La toute première idée du jeu est donc née à la M.A.S., comme indiqué précédemment. Une dizaine d’années s’est écoulée entre les premières réflexions et la réalisation du projet. Je regrettais de ne rien faire des dizaines de jeux de pistes que nous avions créés et j’avais l’idée d’en constituer un livre-recueil. Puis, j’ai rencontré, sans imaginer la suite, celui qui m’a guidée et me guide encore dans le développement de RééduKeys. Gilles, ancien militaire, lui aussi entrepreneur reconverti, musicien et créateur (de génie !) d’instruments de musiques électroniques adaptés à la rééducation et à la réadaptation. Il intervenait à la M.A.S. une demi-journée par semaine ; son exemple m’a inspirée : rencontrer, soutenir des équipes et stimuler des résidents avec un médiateur ludique novateur et motivant… qui m’amuse autant qu’eux ! Gilles a été d’une aide précieuse dans l’élaboration du modèle économique : c’est lui qui m’a inscrite dans une posture d’entrepreneuse créatrice d’un concept. Les deux modèles que nous avons imaginés sont donc un escape game mobile en région parisienne, mais aussi des boxs, des boîtes de jeux d’enquêtes adaptées envoyées par colis partout en France. Ces boxs sont en cours de prototypage.
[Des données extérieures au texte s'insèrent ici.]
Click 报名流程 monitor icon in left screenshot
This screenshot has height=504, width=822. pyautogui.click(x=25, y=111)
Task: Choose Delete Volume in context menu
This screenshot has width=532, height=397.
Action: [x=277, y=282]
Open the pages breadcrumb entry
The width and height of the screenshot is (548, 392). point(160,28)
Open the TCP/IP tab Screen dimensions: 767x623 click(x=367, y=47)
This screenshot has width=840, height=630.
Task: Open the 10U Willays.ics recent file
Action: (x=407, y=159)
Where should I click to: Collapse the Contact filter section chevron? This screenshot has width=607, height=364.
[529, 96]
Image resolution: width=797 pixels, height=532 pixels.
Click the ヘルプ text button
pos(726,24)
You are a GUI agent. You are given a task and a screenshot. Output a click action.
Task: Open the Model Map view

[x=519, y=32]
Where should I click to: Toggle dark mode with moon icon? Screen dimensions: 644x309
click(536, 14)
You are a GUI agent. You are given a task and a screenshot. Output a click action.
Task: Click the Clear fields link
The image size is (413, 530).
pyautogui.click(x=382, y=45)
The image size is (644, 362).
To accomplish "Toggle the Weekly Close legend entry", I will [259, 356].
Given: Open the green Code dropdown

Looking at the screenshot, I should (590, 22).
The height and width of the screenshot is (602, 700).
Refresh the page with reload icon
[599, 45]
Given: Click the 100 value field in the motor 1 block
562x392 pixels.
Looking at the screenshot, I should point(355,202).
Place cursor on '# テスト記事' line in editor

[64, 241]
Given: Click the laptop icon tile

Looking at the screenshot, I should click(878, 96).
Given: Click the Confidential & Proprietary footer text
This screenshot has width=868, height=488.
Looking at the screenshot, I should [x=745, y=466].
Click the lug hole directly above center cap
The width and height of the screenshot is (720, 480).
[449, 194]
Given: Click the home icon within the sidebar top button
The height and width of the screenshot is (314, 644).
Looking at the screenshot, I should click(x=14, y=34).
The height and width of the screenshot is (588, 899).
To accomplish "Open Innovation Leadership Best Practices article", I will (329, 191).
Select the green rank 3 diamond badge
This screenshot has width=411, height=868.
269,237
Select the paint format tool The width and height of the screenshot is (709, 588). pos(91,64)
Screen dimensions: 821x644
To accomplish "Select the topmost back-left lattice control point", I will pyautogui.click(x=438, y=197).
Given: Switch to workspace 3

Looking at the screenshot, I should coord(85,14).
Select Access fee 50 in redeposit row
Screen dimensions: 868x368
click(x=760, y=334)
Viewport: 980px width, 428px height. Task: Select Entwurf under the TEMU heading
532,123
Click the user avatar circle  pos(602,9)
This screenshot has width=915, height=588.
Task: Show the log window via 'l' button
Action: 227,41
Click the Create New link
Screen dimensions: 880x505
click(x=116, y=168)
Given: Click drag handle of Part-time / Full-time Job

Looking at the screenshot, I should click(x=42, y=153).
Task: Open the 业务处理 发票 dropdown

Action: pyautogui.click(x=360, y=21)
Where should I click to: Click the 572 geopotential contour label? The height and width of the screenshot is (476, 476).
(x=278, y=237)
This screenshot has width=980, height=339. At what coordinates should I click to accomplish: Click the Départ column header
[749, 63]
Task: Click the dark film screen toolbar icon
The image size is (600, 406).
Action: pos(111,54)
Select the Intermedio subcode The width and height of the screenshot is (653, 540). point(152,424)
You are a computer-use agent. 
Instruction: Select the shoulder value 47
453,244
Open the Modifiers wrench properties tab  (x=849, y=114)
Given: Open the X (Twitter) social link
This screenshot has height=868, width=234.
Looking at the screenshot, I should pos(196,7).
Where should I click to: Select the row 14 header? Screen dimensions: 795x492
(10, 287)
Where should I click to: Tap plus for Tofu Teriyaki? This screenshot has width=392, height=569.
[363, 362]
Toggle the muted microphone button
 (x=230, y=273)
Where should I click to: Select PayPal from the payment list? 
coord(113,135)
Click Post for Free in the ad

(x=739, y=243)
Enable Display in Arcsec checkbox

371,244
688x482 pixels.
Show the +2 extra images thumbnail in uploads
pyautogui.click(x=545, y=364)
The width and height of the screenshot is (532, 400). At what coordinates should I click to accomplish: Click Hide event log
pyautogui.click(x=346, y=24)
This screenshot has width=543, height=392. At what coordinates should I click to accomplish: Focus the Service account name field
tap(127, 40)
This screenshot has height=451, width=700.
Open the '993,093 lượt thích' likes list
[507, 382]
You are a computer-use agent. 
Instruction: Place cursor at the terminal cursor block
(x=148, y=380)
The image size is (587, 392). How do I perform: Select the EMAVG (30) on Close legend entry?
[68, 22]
La seconde personne qui a accompagné ma réflexion autour de ces projets est Charles, ami d’ami, docteur en chimie et physique-chimie, aussi reconverti en créateur d’escape games. Il m’a aidé au niveau technique en me faisant découvrir les dessous des escape games, en me parlant d’impression 3D, de modélisation et de machine de découpe laser.
Votre parcours illustre la capacité des professionnels de terrain à innover. Quels conseils donneriez-vous à celles et ceux qui souhaitent transformer leurs idées en projet concret ?
Je conseillerais avant tout d’oser se lancer et de tester des idées sans attendre qu'elles soient parfaitement abouties. L'expérimentation permet d'affiner un concept et d'apporter les ajustements nécessaires. Il est également essentiel de s'entourer de personnes bienveillantes et constructives, capables d'apporter un regard extérieur et de challenger le projet.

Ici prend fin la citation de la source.